Boris Johnson will welcome his Hungarian counterpart, Viktor Orbán, a fierce critic of Joe Biden and an ally of China, to No 10 on Friday, only the second EU leader the UK prime minister has greeted since the the country left the bloc.
Orbán is hoping to prove to Hungarian voters ahead of next year’s elections that he can forge influential alliances and that the departure of his governing Fidesz party from the European People’s party centre-right grouping does not usher in an era of political isolation.
The liberal Budapest mayor, Gergely Karácsony, has said he wants to lead a united opposition that fights corruption and does not depend on alliances with autocrats.
The shadow foreign secretary, Lisa Nandy, urged Johnson to call Orbán out over what she described as his antisemitism and degradation of civil liberties.
Downing Street said it was not going to predict whether the prime minister would raise human rights during the meeting, but asked about Orbán’s reference to Muslim invaders and asylum seekers as poison, a spokesperson said those comments had been divisive and wrong.
Johnson’s staff have described the meeting as routine, but some major European powers will see it as a sign that the UK prime minister is more interested in disrupting rather than coexisting with the EU. He has so far only met the Irish prime minister, Micheál Martin, in an effort to reform the Northern Ireland protocol.
The risks to Johnson of a close relationship with the EU’s enfant terrible are clear, given that the Biden administration has frequently described Hungary as a totalitarian regime that is too close to China.
The US deputy secretary of state, Wendy Sherman, met EU leaders in Brussels on Wednesday, when she pointedly praised a strong EU, including its stance on China.

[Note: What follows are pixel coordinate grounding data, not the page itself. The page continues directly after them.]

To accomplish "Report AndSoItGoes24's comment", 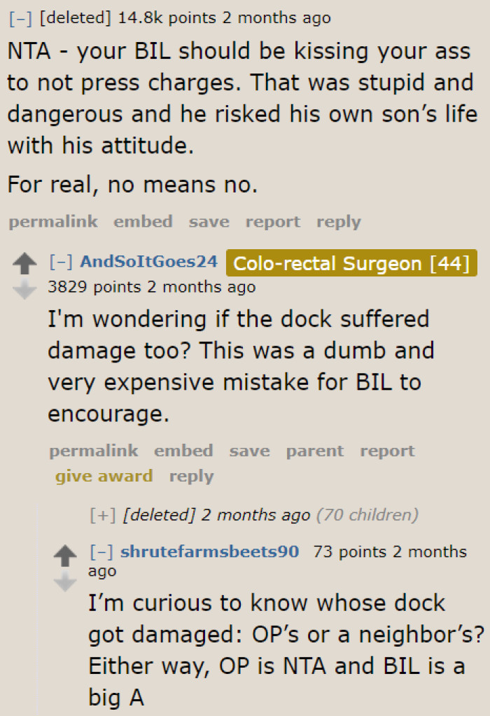I will (387, 451).
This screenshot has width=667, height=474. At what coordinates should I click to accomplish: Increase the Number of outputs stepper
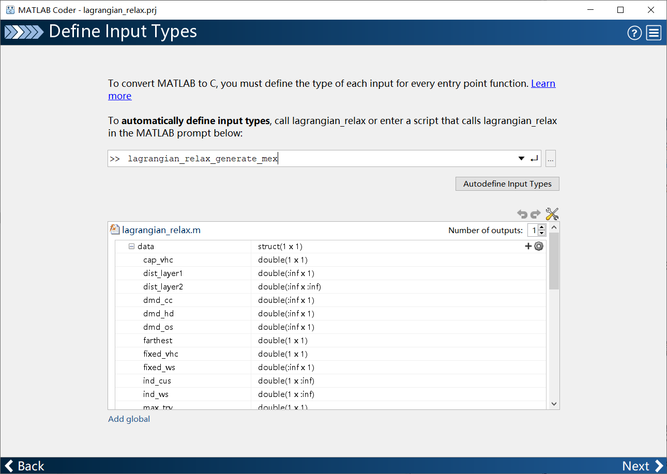point(541,227)
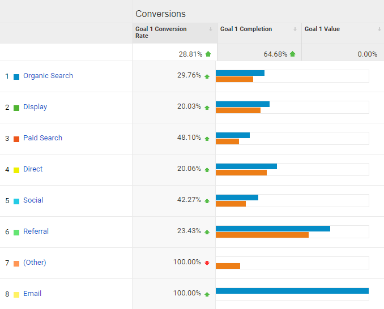The width and height of the screenshot is (384, 309).
Task: Select the Goal 1 Conversion Rate column header
Action: click(x=174, y=33)
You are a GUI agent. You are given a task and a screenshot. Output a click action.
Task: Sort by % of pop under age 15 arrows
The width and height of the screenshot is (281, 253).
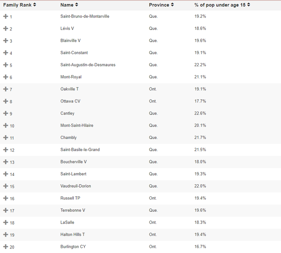tap(248, 5)
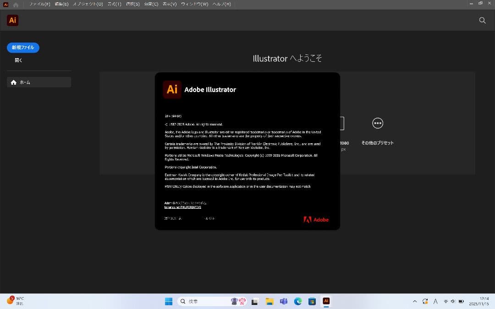Viewport: 495px width, 309px height.
Task: Select ホーム in the left sidebar
Action: [39, 82]
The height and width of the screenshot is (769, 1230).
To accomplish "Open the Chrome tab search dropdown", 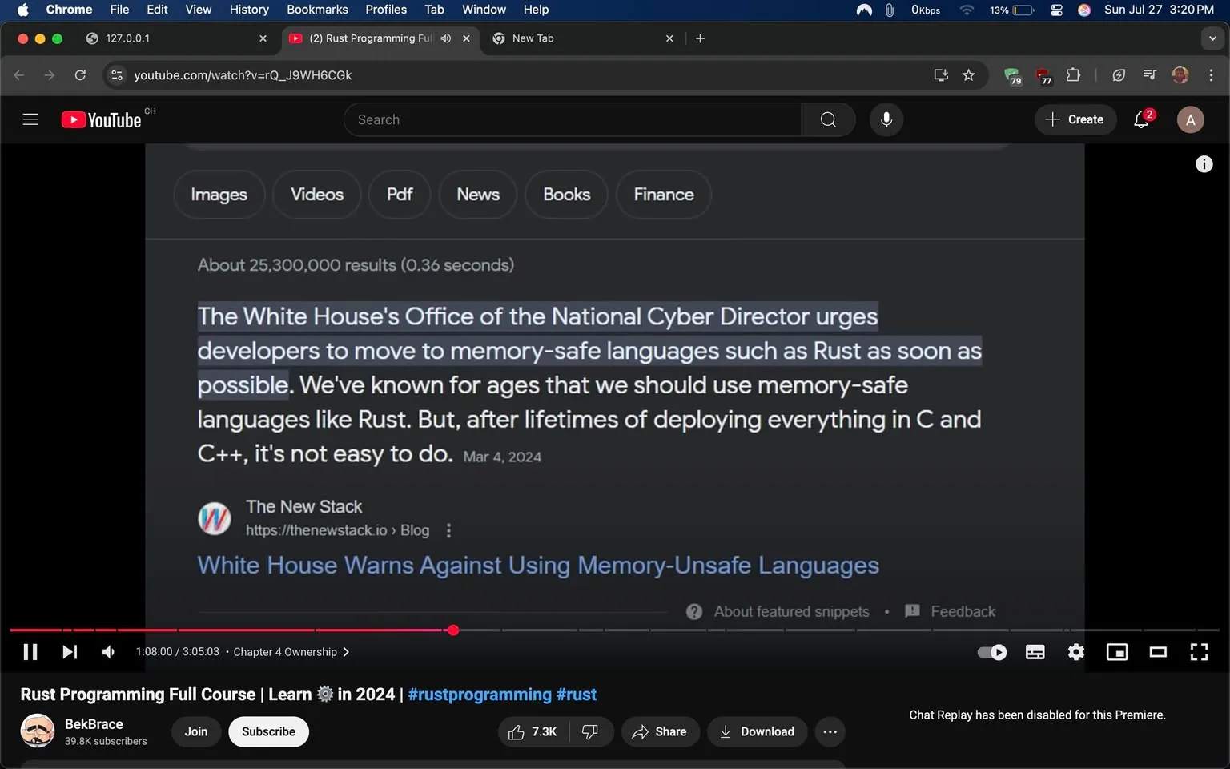I will pos(1212,38).
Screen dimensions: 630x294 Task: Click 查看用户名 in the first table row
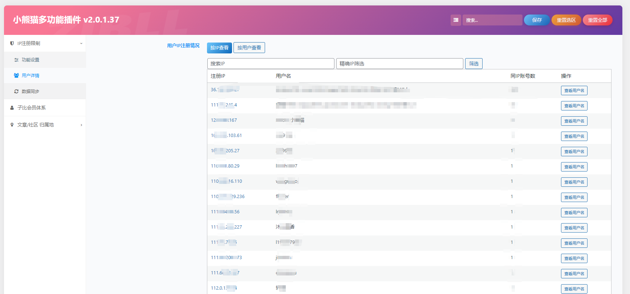tap(574, 90)
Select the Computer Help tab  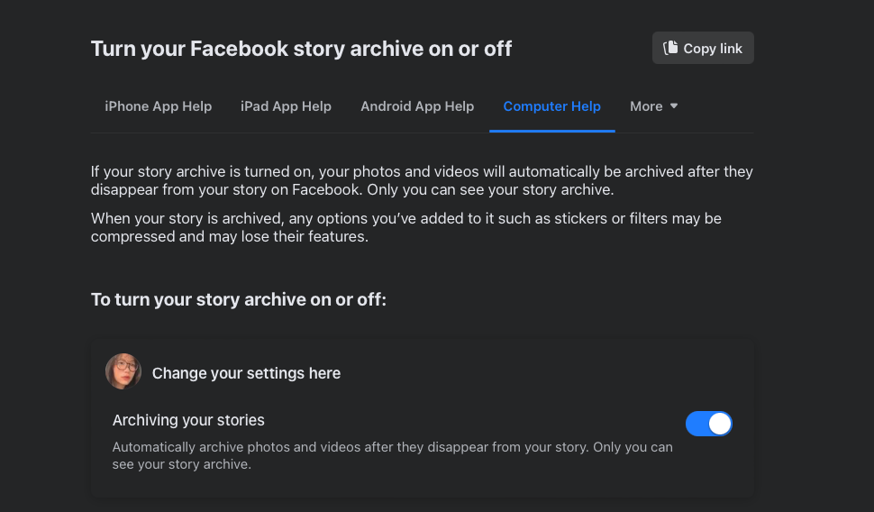(x=551, y=106)
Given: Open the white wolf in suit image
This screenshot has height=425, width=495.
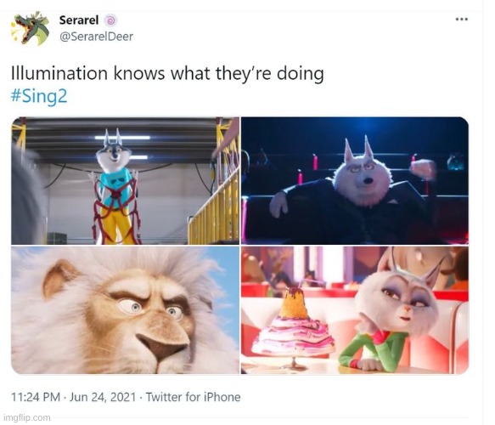Looking at the screenshot, I should (355, 181).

Nearly a third of the 30 MEPs who opposed the European parliament suspending its planned investment deal with China earlier this month came from Orbán’s Fidesz party.
Hungary has twice used its veto against EU criticism of China, most recently in May when it vetoed a motion criticising Beijing’s crackdown in Hong Kong – a move the the German foreign minister, Heiko Mass, described as “absolutely incomprehensible”.
Fidesz was suspended from the European parliament’s ruling European People’s party group in 2019, and quit before it was thrown out in March. Orbán touted a populist alliance intended to rediscover Europe’s roots when he met the leader of the Italy’s League, Matteo Salvini, and the Polish prime minster, Mateusz Morawiecki, last week.
The Conservative party was part of the European Conservatives and Reformists group. Led by Poland’s Law and Justice party , it is also where Fidesz and the League might well end up. A broader populist bloc would be a great prize for Orbán.
Pawel Zerka, a policy fellow at the European Council on Foreign Relations, said “Orban might be interested to display an image of a leader who still matters internationally”, mostly for internal political reasons including the national election next year, he said. “It’s not much more than that.”
He said he doubted the UK would help him and others to establish a stronger populist bloc within the EU. “At most, a visit to London could serve as a further opportunity to criticise Brussels”, particularly given the UK’s successful vaccination campaign, he said.
A key theme at next month’s G7 summit chaired by the UK in Cornwall is an assertion of western democratic values against China and other autocracies such as Russia. Hungary by contrast boasts close investment and educational ties with China.
Last week it also blocked an EU statement containing criticism of Israel’s response to the rocket attacks by Hamas from Gaza. Nathalie Tocci, an adviser to the EU foreign policy chief, Josep Borrel, said Hungary now opposed common EU foreign policy positions as a matter of principle.
Despite its stream of criticism of the EU, Hungary, is likely to receive as much as €16.8bn (£14.5bn) under the the bloc’s resilience and Covid recovery plan.